While the data was still below pre-epidemic levels, analysts predict recovery in the consumption market to pick up pace on a wave of spending-stimulating activities, such as tailored services to meet upgrading demand and the rollout of digital RMB red envelopes.

Data by online travel booking agency Ctrip showed total orders on its platform increased 83 percent from last year as tickets and car rental businesses exceeded the level in 2019.

"Young people have gradually become the main force driving holiday consumption, which will accelerate the expansion of new forms of tourism models from the demand side," said Xie Xiaoqing, a senior researcher at Ctrip Research Institute.

In the latest public trial run of China's digital legal tender, the Chinese capital Beijing, with a population of around 22 million, handed out 40 million yuan in digital currency to consumers in a total of 200,000 digital red envelopes, each containing 200 yuan.

The draw results were announced on June 11, the eve of the Dragon Boat Festival holiday, as a travel and spending boom was expected.

The diverse efforts to stimulate domestic demand came as recovery of the consumption sector, among the hardest hit by the COVID-19 epidemic, had lagged behind the more resilient industrial sector, prompting authorities to put more focus on deepening structural reform for balanced recovery in the long term.

China's economy grew 18.3 percent year on year in the first quarter of 2021, as strong domestic and foreign demand powered recovery from a low base in early 2020 when COVID-19 stalled the world's second-largest economy.

Though China's economy has got off to a good start this year, the central leadership stressed that the country's first-quarter data should be viewed dialectically as the recovery is still unbalanced and the foundation not solid.

To harness consumption potential, authorities are setting their sights on the less developed rural areas.

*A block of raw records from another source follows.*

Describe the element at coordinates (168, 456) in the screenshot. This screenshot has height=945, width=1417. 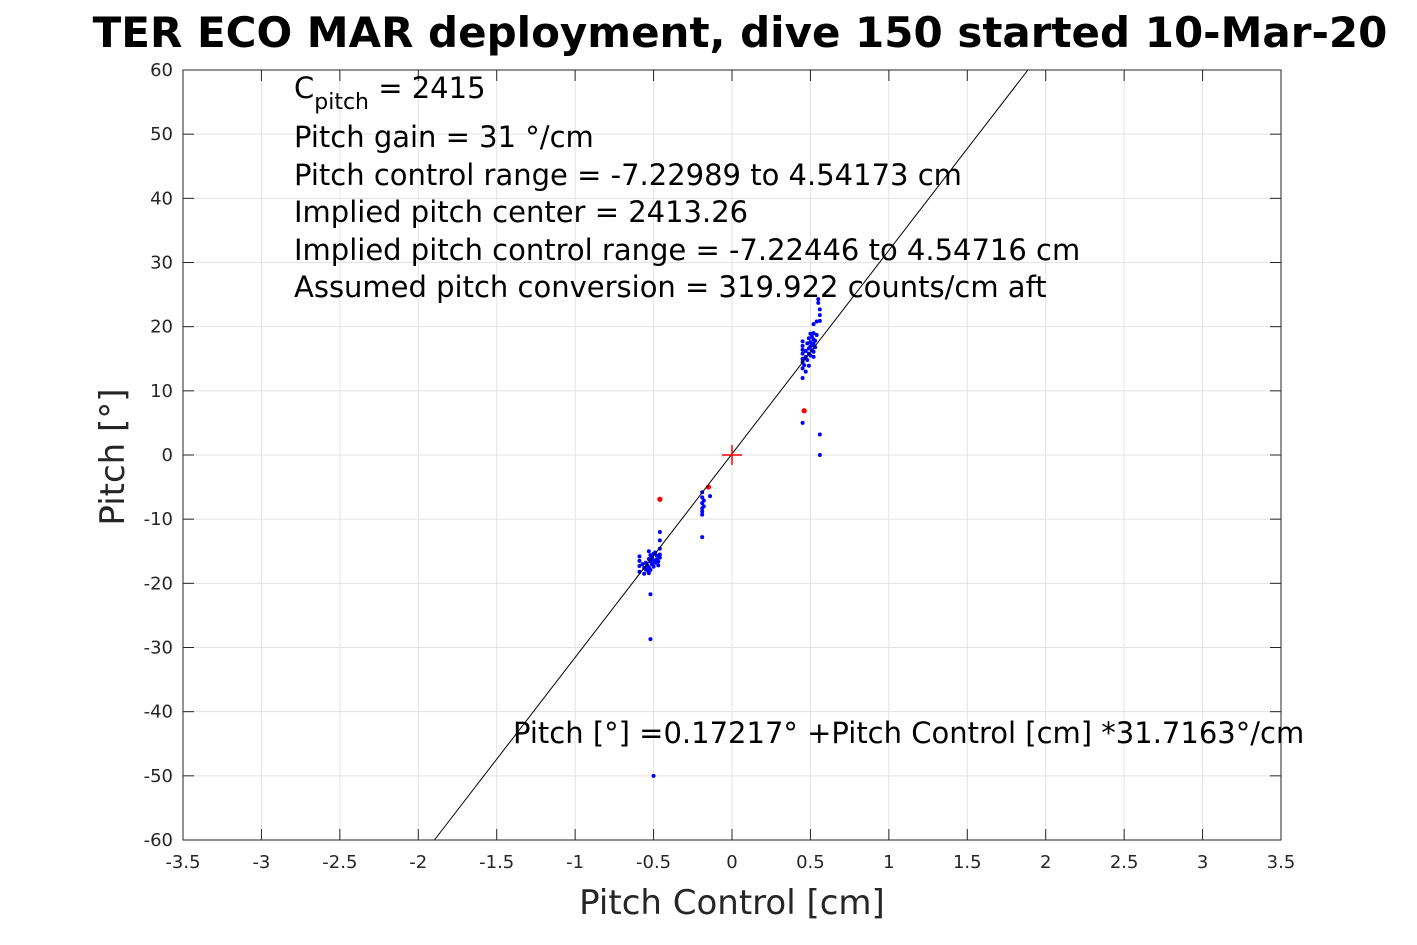
I see `y-tick-label: 0` at that location. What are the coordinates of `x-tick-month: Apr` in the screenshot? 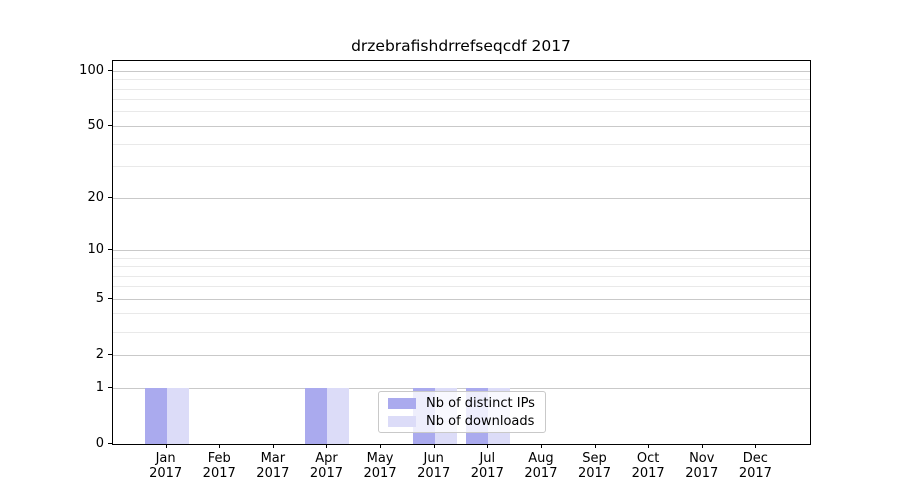 It's located at (326, 458).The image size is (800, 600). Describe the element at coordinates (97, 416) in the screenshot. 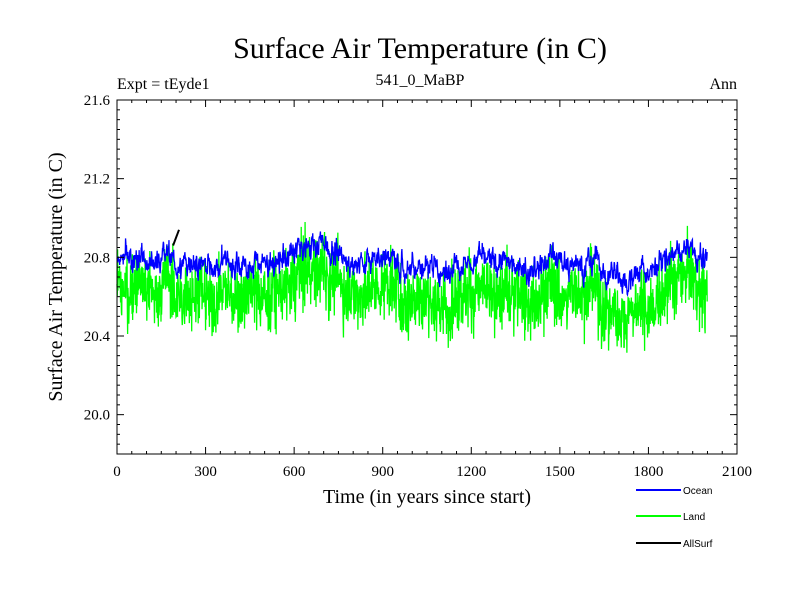

I see `y-tick-label: 20.0` at that location.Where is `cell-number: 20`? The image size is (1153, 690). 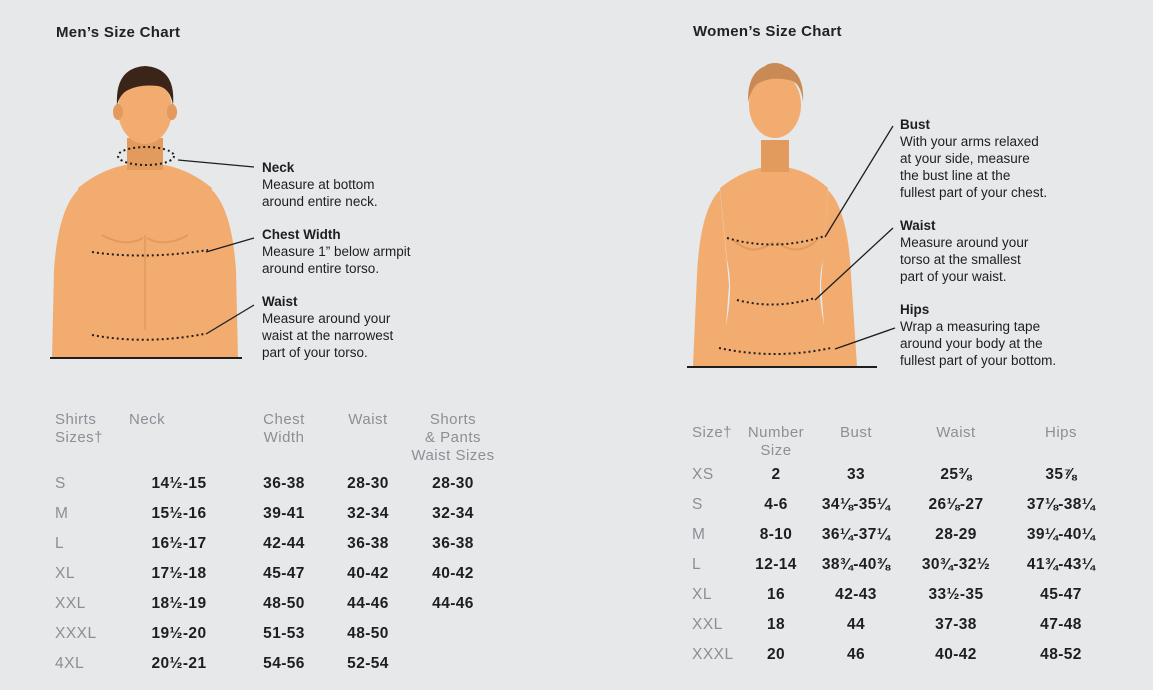
cell-number: 20 is located at coordinates (776, 654).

Last week, 17 government agencies including the Ministry of Commerce released a plan to promote rural consumption, giving details of how logistics and infrastructure services will be improved in the rural regions.

During the Dragon Boat Festival, more than 380 million parcels had been handled in rural areas, surging 30 percent from the holiday period last year, data by the State Post Bureau showed.

Against the backdrop of regular epidemic prevention and control, the gradual improvement of county commercial and logistics distribution systems, as well as optimized supplies, will help better meet the needs of consumption upgrades and fully release consumption potential, noted Wang Yan, an analyst with the research institute under the Ministry of Commerce.